> STATED PROBLEM:
Resume the worked solution to the mirror-and-shadow problem below, starting right after its last sentence.

> SOURCE:
######

Question

A long horizontal mirror is next to a vertical screen (see figure). Parallel light rays are falling on the mirror at an angle $\alpha$ from the vertical. If a vertical object of height h is kept on the mirror at a distance $d>h\tan \alpha$, the length of the shadow of the object on the screen would be.

A. ${\displaystyle \frac{h}{2}}$
B. $h\tan \alpha$
C. $h$
D. $4h$

Answer 1

Hint: To solve this problem, we have to understand two important concepts and apply them in our problem: i) Law of reflection: The incident angle is equal to the reflected angle. $\mathrm{\angle }i=\mathrm{\angle }r$
ii) The trigonometric ratio, $\tan \theta$ is the ratio of the opposite side of the angle and its adjacent side. $\tan \theta ={\displaystyle \frac{Opposite}{Adjacent}}$

Complete step by step answer:
The law of reflection states that the incident angle is equal to the reflected angle.

######

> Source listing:
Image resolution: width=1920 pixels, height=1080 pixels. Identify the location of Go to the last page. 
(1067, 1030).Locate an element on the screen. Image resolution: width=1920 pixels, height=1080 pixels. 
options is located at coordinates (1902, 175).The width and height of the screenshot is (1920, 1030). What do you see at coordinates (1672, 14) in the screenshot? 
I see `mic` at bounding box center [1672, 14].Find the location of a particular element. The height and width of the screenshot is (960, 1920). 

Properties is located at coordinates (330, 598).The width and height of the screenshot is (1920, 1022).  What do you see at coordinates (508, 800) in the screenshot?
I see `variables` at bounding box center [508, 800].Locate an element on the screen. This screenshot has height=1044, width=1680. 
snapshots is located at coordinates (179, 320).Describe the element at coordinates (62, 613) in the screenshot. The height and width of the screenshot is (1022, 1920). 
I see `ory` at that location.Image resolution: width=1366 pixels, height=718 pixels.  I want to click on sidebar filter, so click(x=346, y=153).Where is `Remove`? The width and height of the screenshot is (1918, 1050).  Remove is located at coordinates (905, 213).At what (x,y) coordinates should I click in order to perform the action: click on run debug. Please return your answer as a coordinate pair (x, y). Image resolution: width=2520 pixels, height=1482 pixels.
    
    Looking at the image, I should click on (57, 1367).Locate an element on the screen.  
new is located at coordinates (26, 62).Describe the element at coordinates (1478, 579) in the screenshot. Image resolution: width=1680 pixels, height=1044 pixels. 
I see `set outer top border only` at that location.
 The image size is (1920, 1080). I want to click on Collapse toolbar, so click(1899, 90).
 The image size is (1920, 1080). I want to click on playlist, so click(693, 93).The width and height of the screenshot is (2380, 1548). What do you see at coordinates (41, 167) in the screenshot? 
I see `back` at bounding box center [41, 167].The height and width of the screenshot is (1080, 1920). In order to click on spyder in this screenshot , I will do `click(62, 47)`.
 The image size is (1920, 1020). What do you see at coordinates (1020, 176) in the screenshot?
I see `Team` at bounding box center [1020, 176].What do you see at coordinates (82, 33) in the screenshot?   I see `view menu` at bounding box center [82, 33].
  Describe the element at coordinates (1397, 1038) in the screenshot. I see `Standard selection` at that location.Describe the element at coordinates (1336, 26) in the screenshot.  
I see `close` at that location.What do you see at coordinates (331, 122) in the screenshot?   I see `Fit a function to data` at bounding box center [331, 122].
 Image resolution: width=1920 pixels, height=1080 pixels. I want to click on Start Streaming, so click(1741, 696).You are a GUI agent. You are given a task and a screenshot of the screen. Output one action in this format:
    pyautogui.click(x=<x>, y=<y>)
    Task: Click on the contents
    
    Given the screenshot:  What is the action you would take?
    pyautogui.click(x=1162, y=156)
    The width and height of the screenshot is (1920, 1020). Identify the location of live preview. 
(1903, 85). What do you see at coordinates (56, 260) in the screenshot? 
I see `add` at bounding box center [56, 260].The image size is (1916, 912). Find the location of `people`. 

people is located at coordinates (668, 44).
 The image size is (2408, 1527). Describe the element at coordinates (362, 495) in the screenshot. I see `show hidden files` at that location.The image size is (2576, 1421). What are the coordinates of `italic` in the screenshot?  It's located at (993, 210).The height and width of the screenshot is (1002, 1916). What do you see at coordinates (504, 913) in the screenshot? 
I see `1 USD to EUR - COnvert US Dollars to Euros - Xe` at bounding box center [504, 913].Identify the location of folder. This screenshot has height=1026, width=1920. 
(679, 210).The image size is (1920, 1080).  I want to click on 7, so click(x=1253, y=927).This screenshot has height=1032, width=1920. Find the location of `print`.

######

> EXERCISE OUTPUT:
The object of height h is placed on the mirror. The shadow of the object falls on the mirror and the same shadow is reflected back on the screen
The corresponding geometry for the same is given in this figure:


Let us understand the formation of the above geometry in detail.
When the object shadow falls on the mirror at the points A and E, it undergoes a reflection on the plane mirror and an image CD is formed on the screen.
At point A, we have a normal N. The angle made by the ray FA is equal to $\alpha$ since the lines EE and AN are parallel lines and AF is the transverse line, which makes the angles AFE and FAN alternate angles which are equal.
At point A, the incident angle is equal to $\alpha$. Hence, the reflection angle NAD should also be equal to $\alpha$ by the law of the reflection.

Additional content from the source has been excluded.